The Best Days of Your Life?

Wednesday November 2, 2011

We've often written from an adult perspective about why Diversity Role Models is needed and how it can encourage confidence in LGBT students and empathy in their peers. We asked Jess, a 16 year old college student from Manchester, about her experiences of school and why she wishes she'd had role models to help her through some difficult years.

How would you describe your school experience?

Throughout high school, I only received negative attention, despite my abilities and the fact that I played quite a significant part in the pupil voice with regards to student-teacher conferences and student forum meetings. Basically, I felt particularly isolated and controlled all the time, as though I was being watched from day-to-day, simply for excuses to be abused.

In particular, what harassment did you receive?

Well, I would say the worst happened in my first year shortly after being outed. At the age of eleven, a confidante that I had only recently got to know decided it would be fun to spread my 'secret' around the entire school; perhaps I shouldn't have assumed that something so personal could be kept between two people. Some of the older students thought it would be fun to question the origin of my sexuality, in particular some very graphic questions regarding family members and friends within school.

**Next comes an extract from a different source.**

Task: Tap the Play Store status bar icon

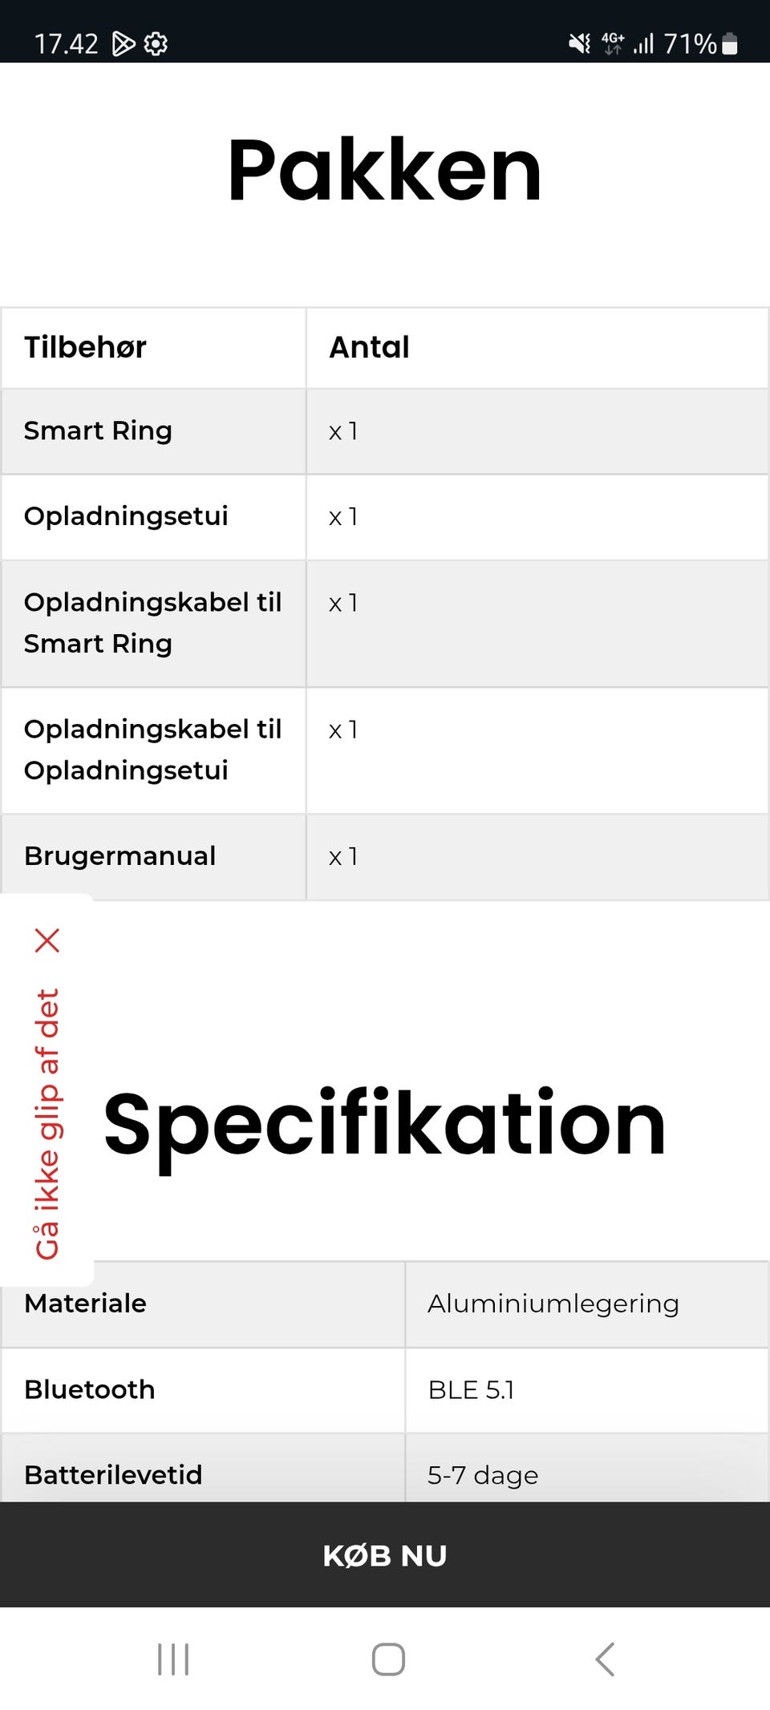Action: [123, 43]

This wore off after a little while, but everything else continued and soon became a daily routine for the perpetrators, making my schooling a living hell. For months I was thrown about, kicked around and harassed, especially by a group of girls in my year. I was shoved up against walls and beaten up (not severely, but, who can rate the impact of something like that?), I was excluded from groups when we were on our lunch hour because people were ashamed to be seen with me. Even friends that I knew from primary school became distant memories.

In later years, during the period of time I was attending school, I was spat at twice, once was on the way to school by a man in his late 30's and the other was within the grounds by a younger student. Every day I received verbal abuse, particularly when I was doing jobs for the school office and had to go into other classrooms; it was always "Oh look, the lesbian's come to see us!" or "She's the dyke, right?". It was even worse when I experienced the ONLY lesson on homosexuality throughout the five years, I was announced as a "poof" in the classroom, and the teacher barely flinched. Younger years became aware of who I was, or, what I was and they soon started harassing me too. When this happened, I stopped eating; I was uncomfortable being around people I didn't know in the dinner queue, so I waited until I got home to eat, and even then I threw it all back up.

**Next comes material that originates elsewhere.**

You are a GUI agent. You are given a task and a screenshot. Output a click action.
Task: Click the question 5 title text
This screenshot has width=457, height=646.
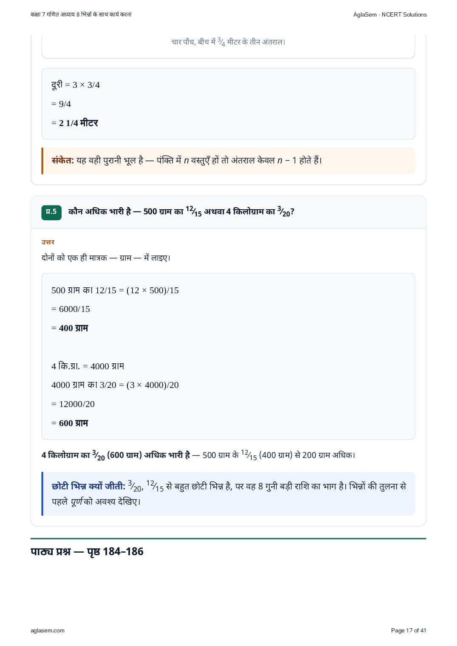pos(181,211)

How did your school try to tackle this?

To be completely honest, they didn't. Almost all the teachers knew, but it was getting the more senior teachers to notice, or to take it further. On more than one occasion, myself, or people who knew what I was having to deal with, spoke directly to the Head Teacher, yet it continued to happen; the students barely even got a slapped wrist. It's difficult to judge where the system actually went wrong, or if they even had one for that matter.

How would having workshops from organisations such as Diversity Role Models have affected your school experience?

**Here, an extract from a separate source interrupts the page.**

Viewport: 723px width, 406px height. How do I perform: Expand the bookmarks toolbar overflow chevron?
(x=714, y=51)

I've said this since the first year I was out as a lesbian; having a better influence from successful/happy LGBT people would have made me feel so much more confident about myself. Confidence was something that took me a very long time to develop, and I'm still cautious around certain people. Just seeing that people could be happy with who they are when I was younger would have made me more comfortable with myself. This opportunity would give other young people a better chance to understand that we're not some kind of alien species, and that we're just as important as everybody else. That chance would have meant a lot to me.